If this situation continues to stay unabated, then industry will not be able to meet the country’s fuel demand,” said Oil Companies Advisory Council (OCAC) in a letter to the country’s energy watchdog.
The OCAC said dragging feet on this triad of actions would worsen the cash flow situation of the oil marketing companies.
Inaction on the newly-installed government’s part may not only aggravate the cash flow crisis of oil marketing companies (OMCs) but also diminish industry’s capacity to meet the fuel demand of the country, mounting an undesirable burden on supply chains across the country.
Appreciating the Oil & Gas Regulatory Authority’s (OGRA) role in ensuring PDCs reimbursement to OMCs and revision in the methodology for calculation of premium on high-speed diesel, OCAC rang these alarms in a communication, dated April 13, 2022, to the chairman of the authority.
Regarding reimbursement of PDCs, the council said Rs11.73 billion, allocated and approved for the period of March 16-31, 2022 was yet to be transferred to the assignment account being managed by state owned oil marketing company—Pakistan State Oil (PSO).

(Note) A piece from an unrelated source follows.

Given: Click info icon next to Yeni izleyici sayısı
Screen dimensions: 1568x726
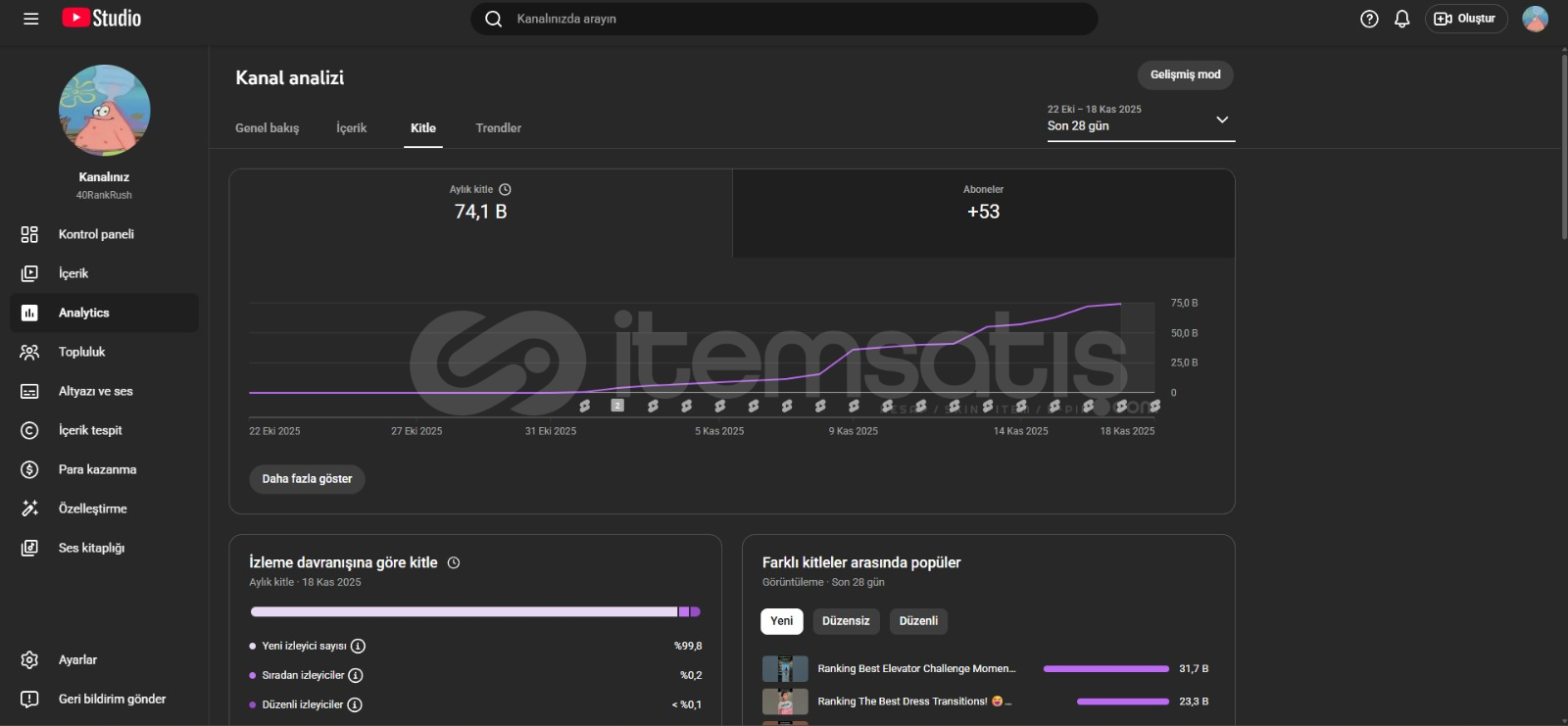Looking at the screenshot, I should point(359,646).
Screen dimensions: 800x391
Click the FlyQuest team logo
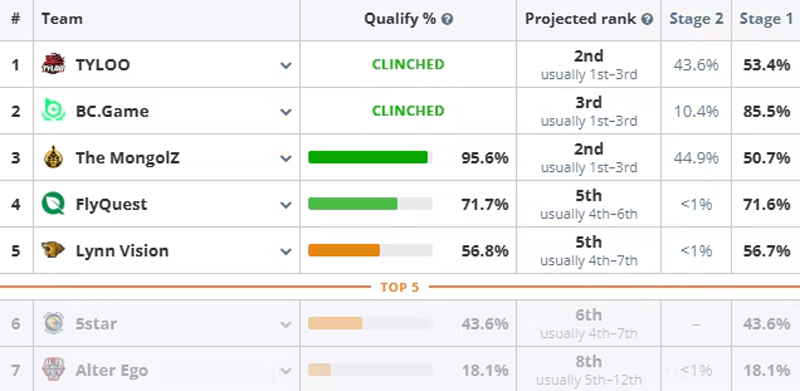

“It is pertinent to mention that majority of industry’s claims for the above mentioned period have already been submitted with OGRA and urgent disbursement of the allocated amount (Rs11.73 billion) is imperative to ensure reimbursement to the industry.”
In addition to the above, PDCs of Rs34.19 billion are expected for the period April 1-15, 2022; however, to date, approval for the same from the competent authority has not been initiated, said OCAC in the letter.
Coming to the issue of white oil pipeline petrol adjustments in IFEM, OCAC said currently 35 percent of petrol volume was being moved from south to upcountry -allocated to white oil pipeline for the purpose of IFEM computation.
However, due to current port constraints, OMCs are forced to shift petrol vessels from FOTCO to KPT. In the absence of any mechanism for shifting duty paid petrol from KPT to Pak-Arab Pipeline Company Limited (PAPCO), petrol input in white oil pipeline is expected to decline.
The industry raised this matter in the IFEM meeting held on April 12, 2022 and recommended that the 35 percent restriction should be lifted and pipeline allocation should be limited to actual throughput during April to June 2022. However, it was not allowed and pipeline allocation of 25 percent was incorporated in IFEM -to be effective from April 16, 2022.
The oil sector in its letter also urged OGRA to play its role to have the above allocation reviewed and ensure OMC-wise actual pipeline movement is used for computation of petrol IFEM for April-June 2022, adding, this will help OMCs avoid any additional financial burden.
Moreover, OCAC said that a negative adjustment of Rs0.59/liter -petrol IFEM- was passed by OGRA during second fortnight of November 2021, recovery of the same was allowed during January, first fortnight of February, and first fortnight of April, while further adjustment of Rs0.28 per liter (based on current IFEM projection) is outstanding.
The oil industry also appealed to OGRA to incorporate the same in IFEM -to be effective from April 16, 2022.